Susan Moncrieff née Jones

Personal information
- Nationality: British (English)
- Born: 8 June 1978 (age 48) Wigan, England

Sport
- Sport: Athletics
- Event: high jump
- Club: Trafford AC

Medal record
athletics
Representing England
Commonwealth Games
| Silver medal – second place | 2002 Manchester | high jump |

= Susan Moncrieff =

English high jumper (born 1978)

Susan Eva Moncrieff, née Jones (born 8 June 1978) is an English female retired high jumper.

== Biography ==
She finished sixth at the 1997 Summer Universiade, and sixth at the 1998 European Indoor Championships.

Also in 1998 she represented England in the high jump event, at the 1998 Commonwealth Games in Kuala Lumpur, Malaysia.

In 1999 she finished ninth at the 1999 European U23 Championships, tenth at the 1999 Summer Universiade,.

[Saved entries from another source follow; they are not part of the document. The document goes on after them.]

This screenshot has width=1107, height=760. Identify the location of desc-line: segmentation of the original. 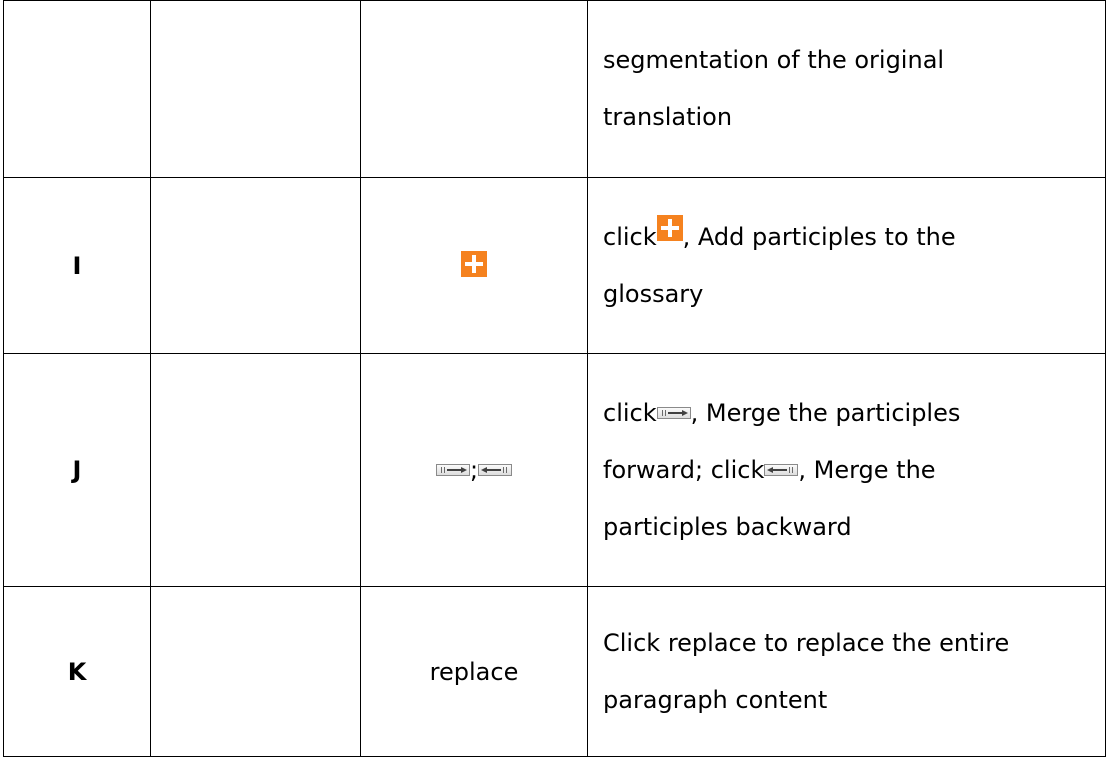
(774, 60). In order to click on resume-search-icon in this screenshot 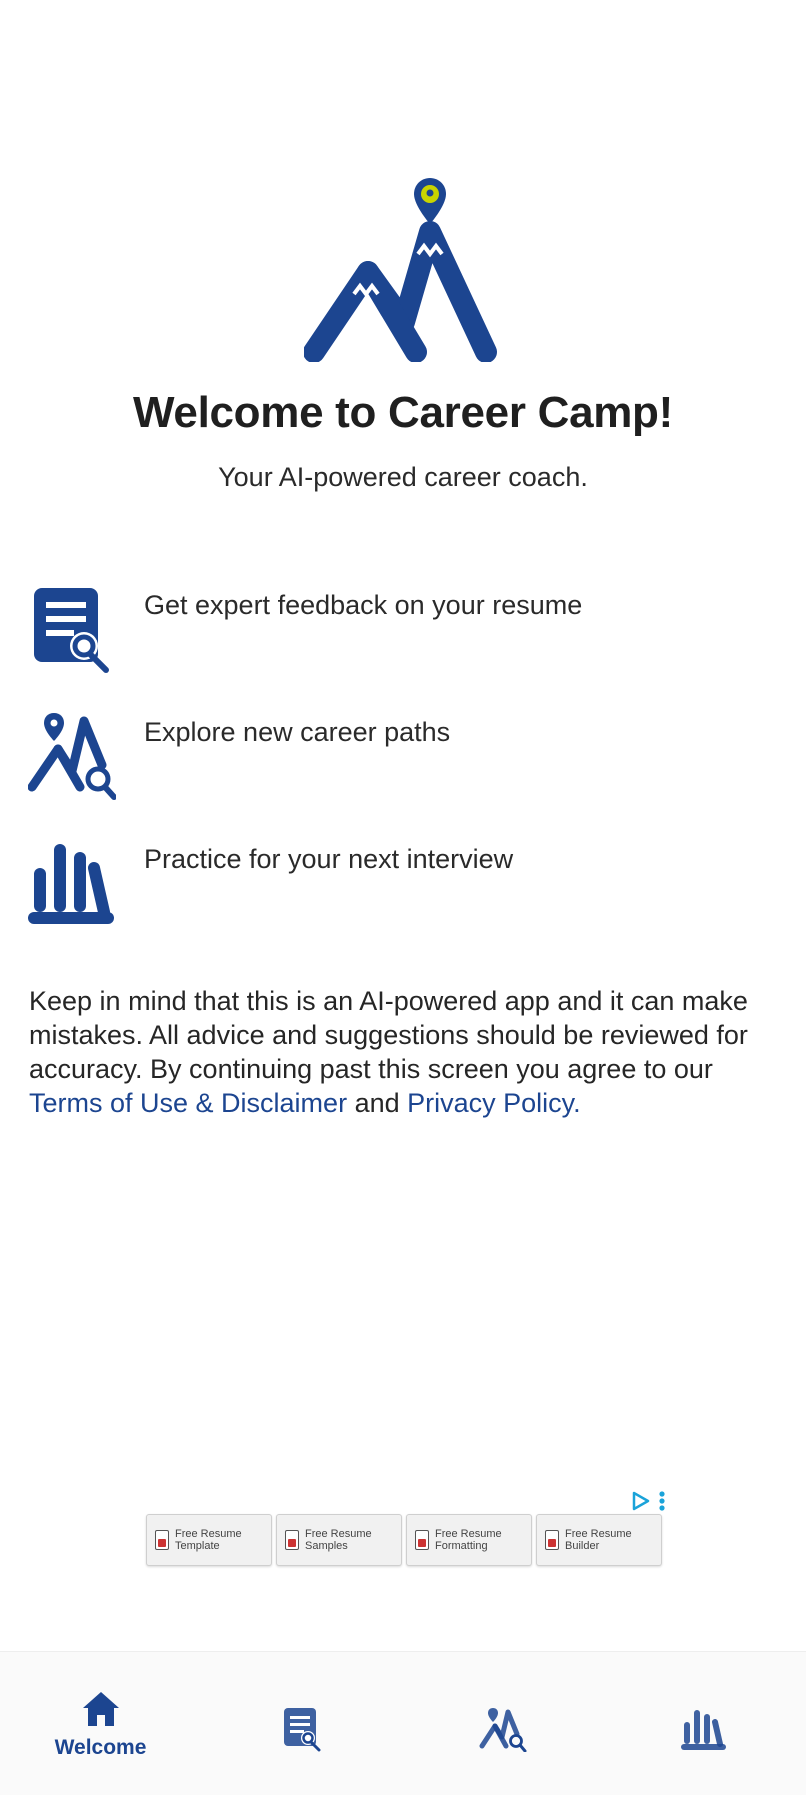, I will do `click(72, 630)`.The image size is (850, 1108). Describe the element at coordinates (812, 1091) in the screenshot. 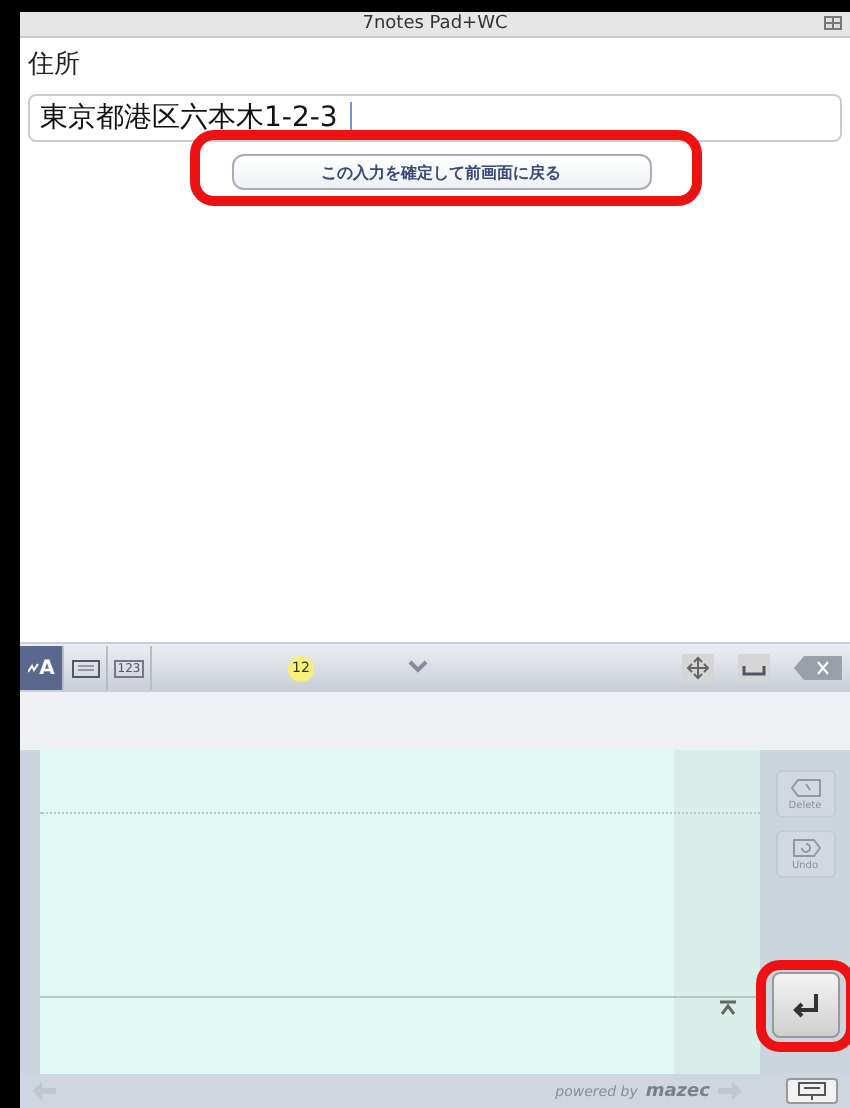

I see `keyboard-toggle-button` at that location.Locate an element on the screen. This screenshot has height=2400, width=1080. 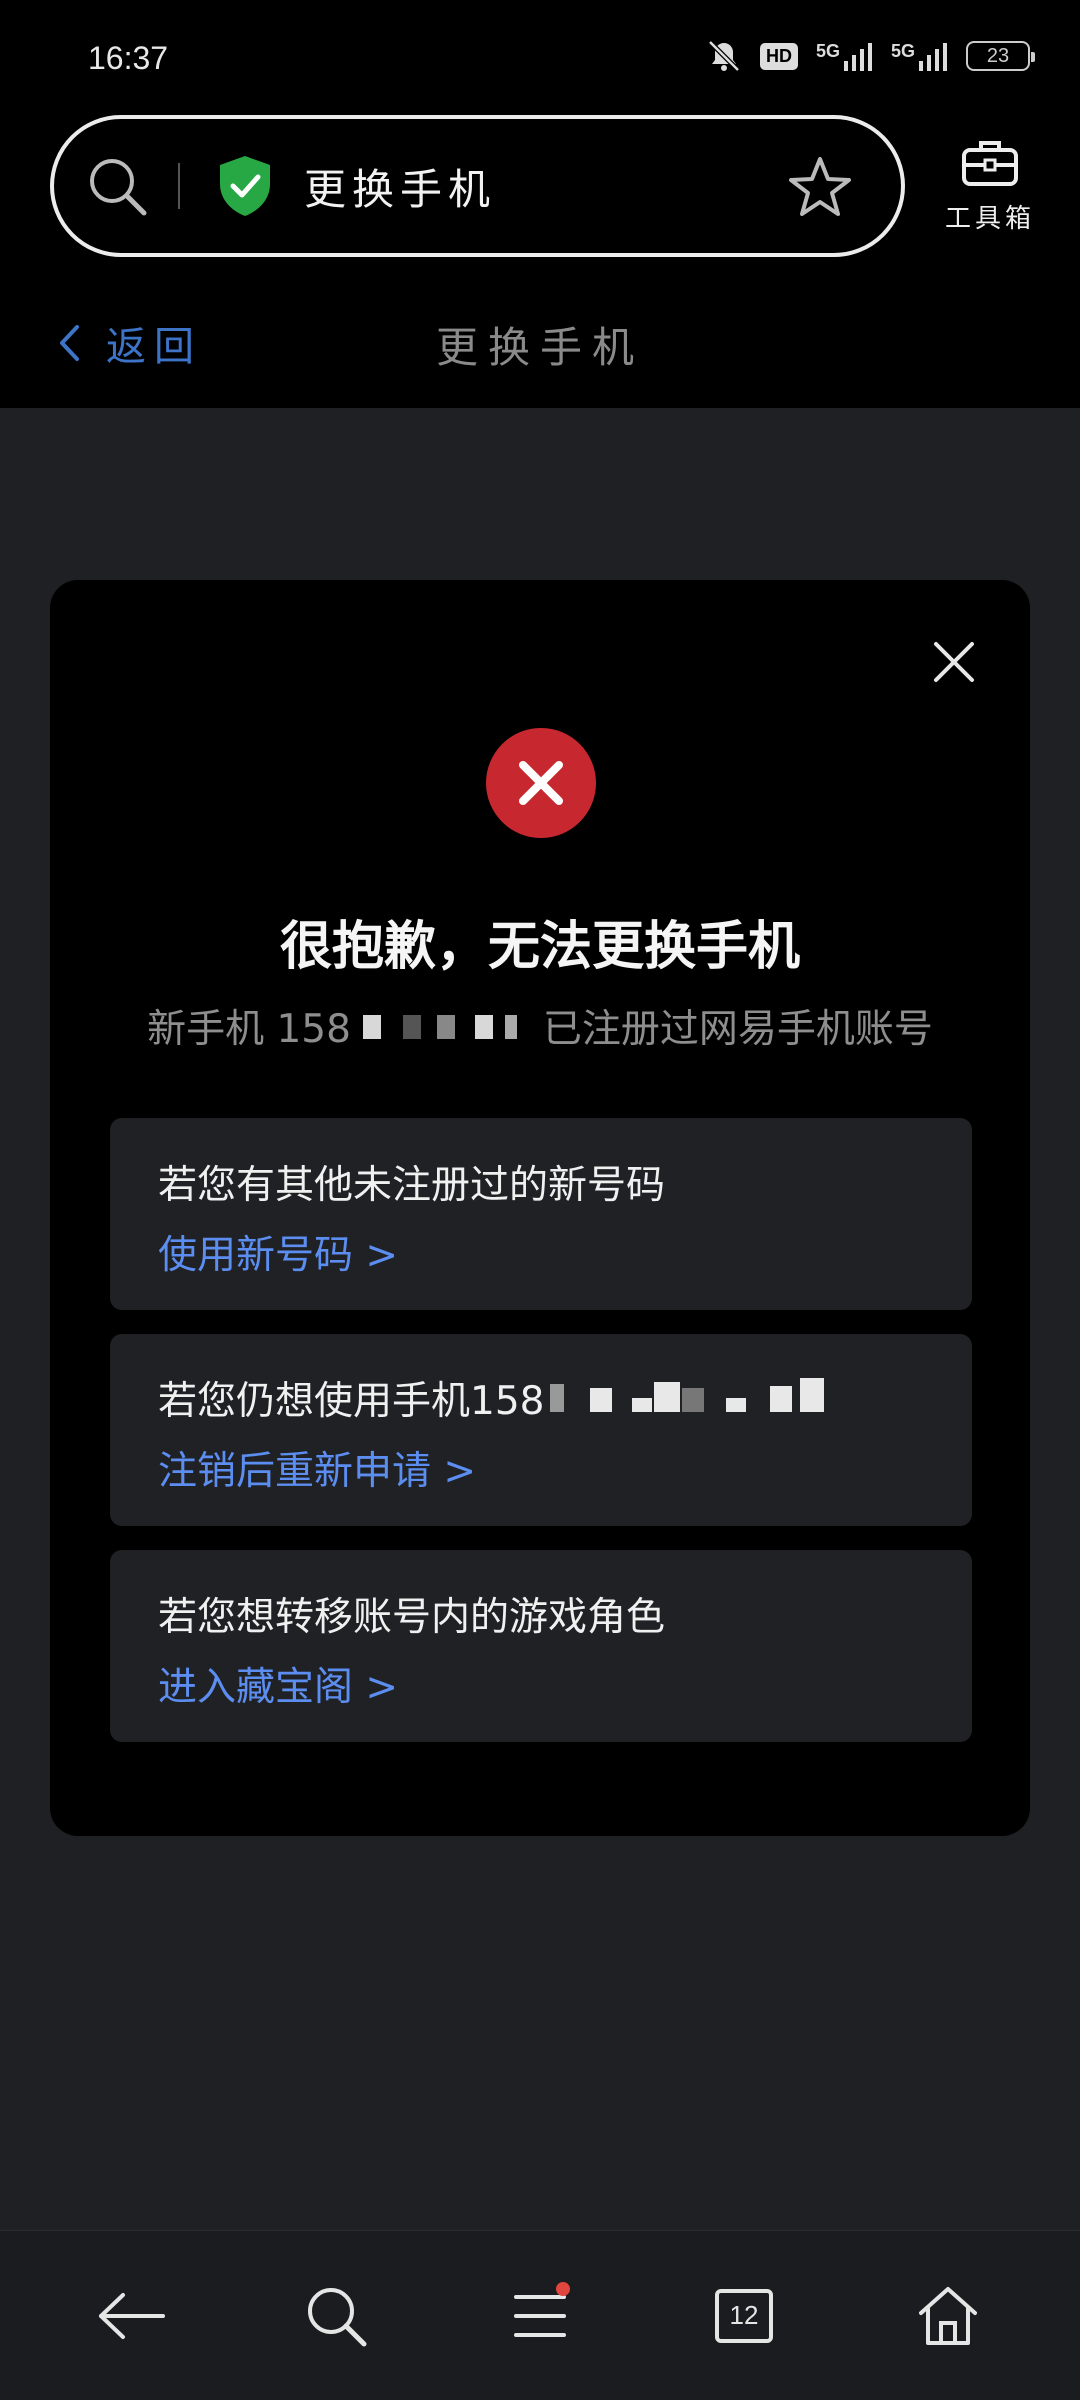
shield-check-icon is located at coordinates (245, 186).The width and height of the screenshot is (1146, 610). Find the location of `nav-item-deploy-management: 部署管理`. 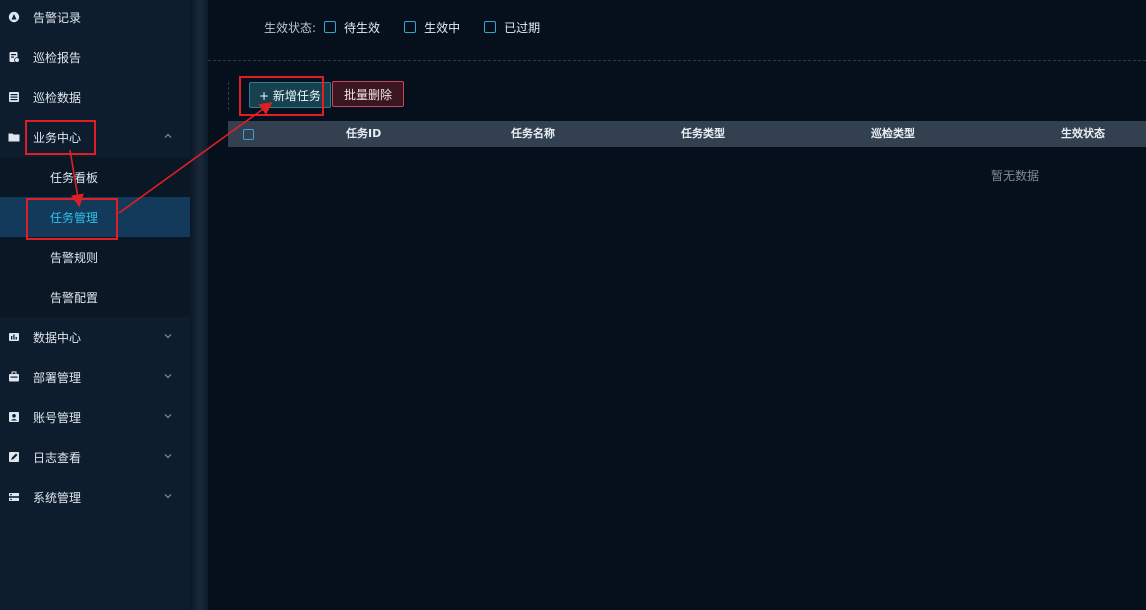

nav-item-deploy-management: 部署管理 is located at coordinates (95, 377).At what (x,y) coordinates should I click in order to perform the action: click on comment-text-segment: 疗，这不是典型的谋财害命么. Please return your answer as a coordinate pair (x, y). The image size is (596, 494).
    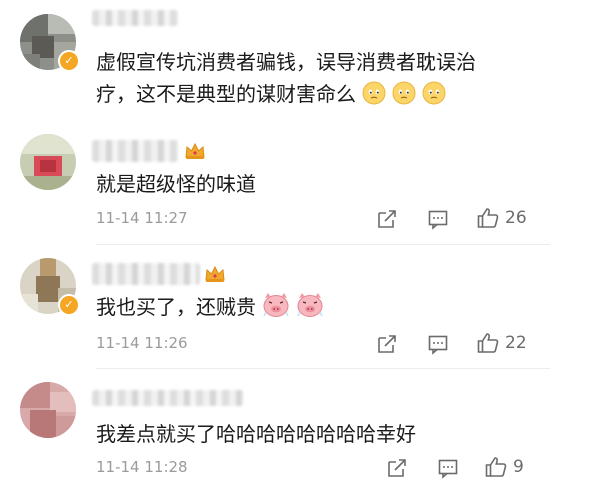
    Looking at the image, I should click on (226, 94).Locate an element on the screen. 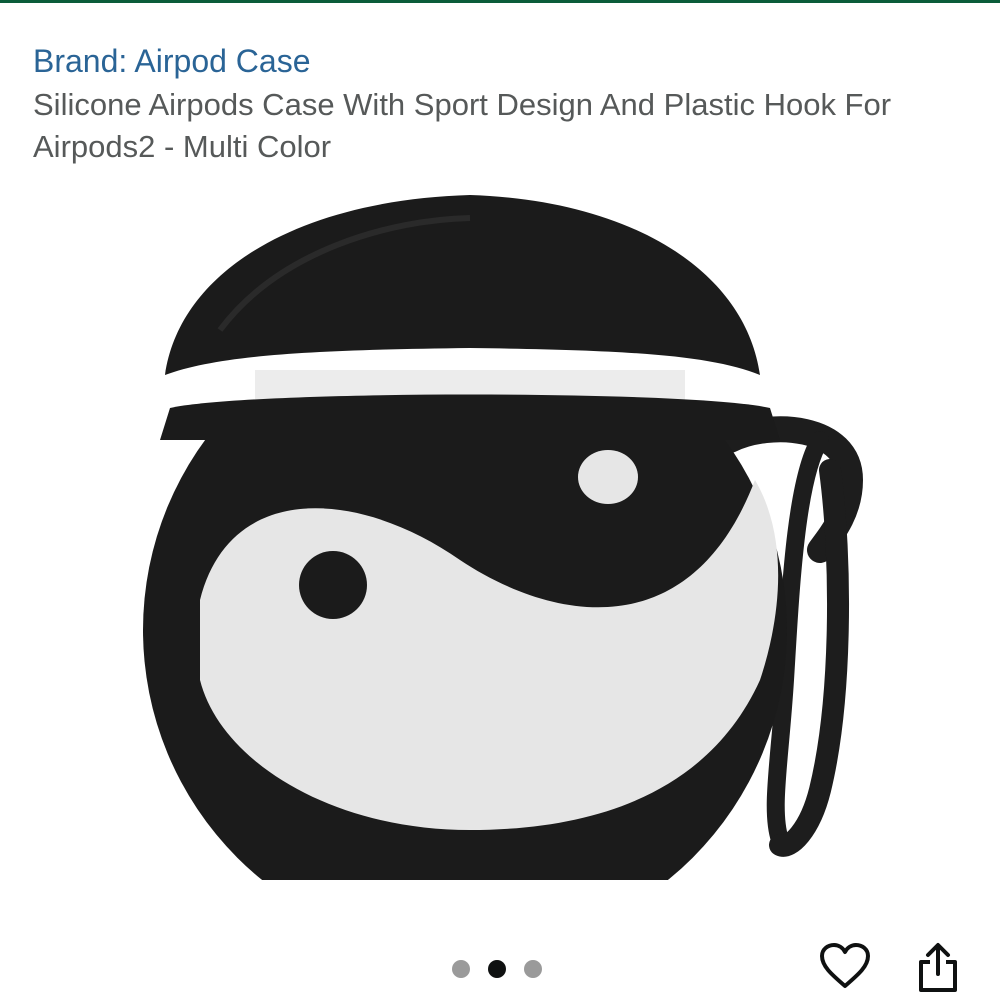 The width and height of the screenshot is (1000, 1000). share-icon is located at coordinates (938, 968).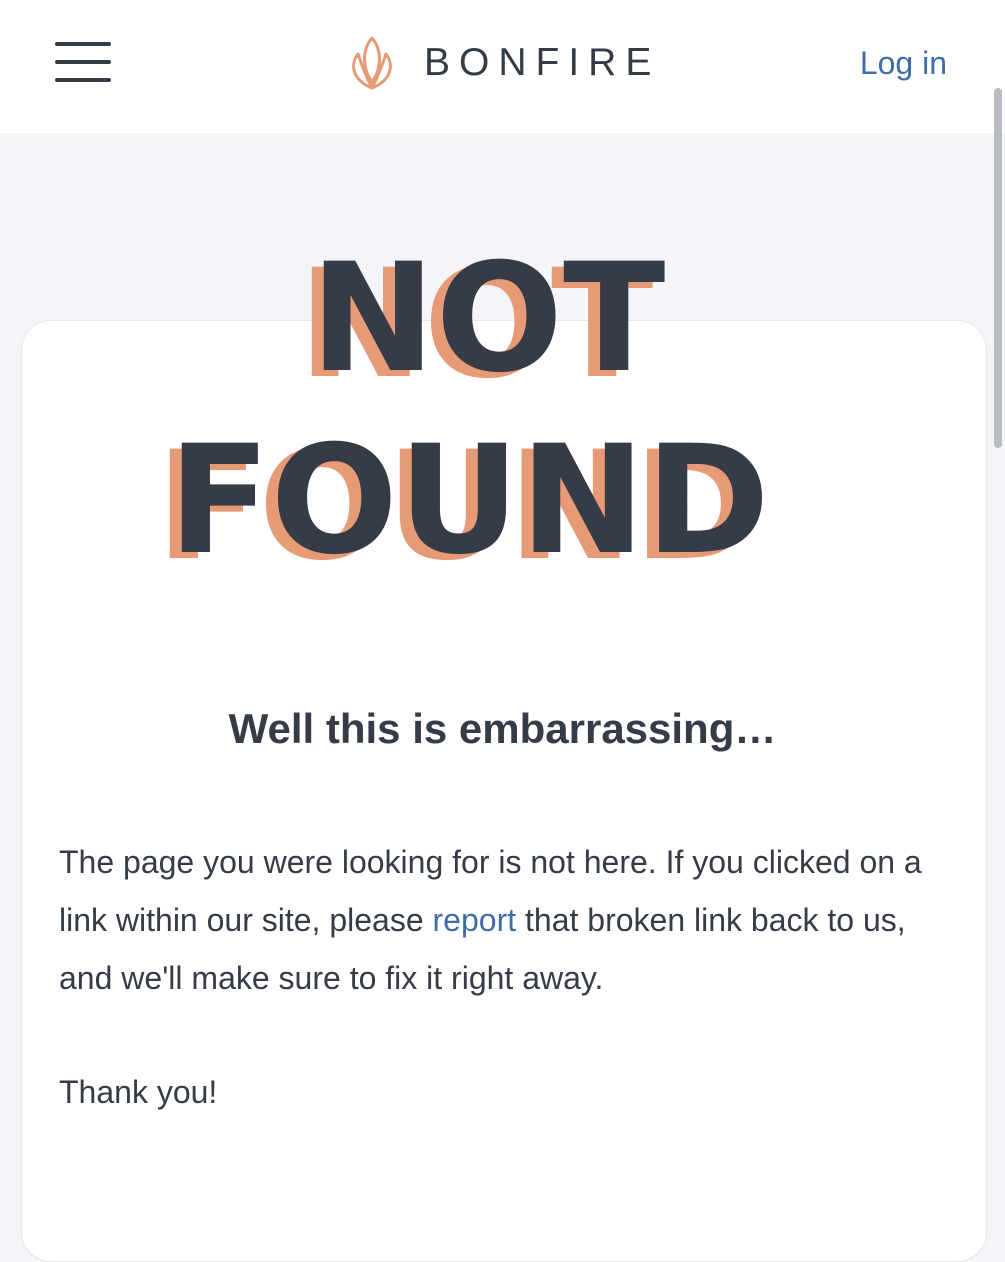  Describe the element at coordinates (904, 64) in the screenshot. I see `login-link: Log in` at that location.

She then won the 2001 European Cup and competed at the 2001 World Championships, In 2002 she finished fifth at the 2002 European Indoor Championships but her finest achievement came was winning a silver medal at the 2002 Commonwealth Games. The same year she finished seventh at the 2002 European Championships.

After appearing in the 2003 World Indoor Championships and the 2005 European Indoor Championships she went to her third Commonwealth Games (under her married name) finishing sixth at the 2006 Commonwealth Games.

At the National Championships she became AAA champion in 2001, 2002, 2003, 2004 and 2005, as well as AAA indoor champion in 1998, 2001, 2002, 2003, 2004, 2005 and 2006.

Her personal best jump was 1.95 metres, achieved at the 2001 European Cup in Bremen. This was the joint British record until 2014.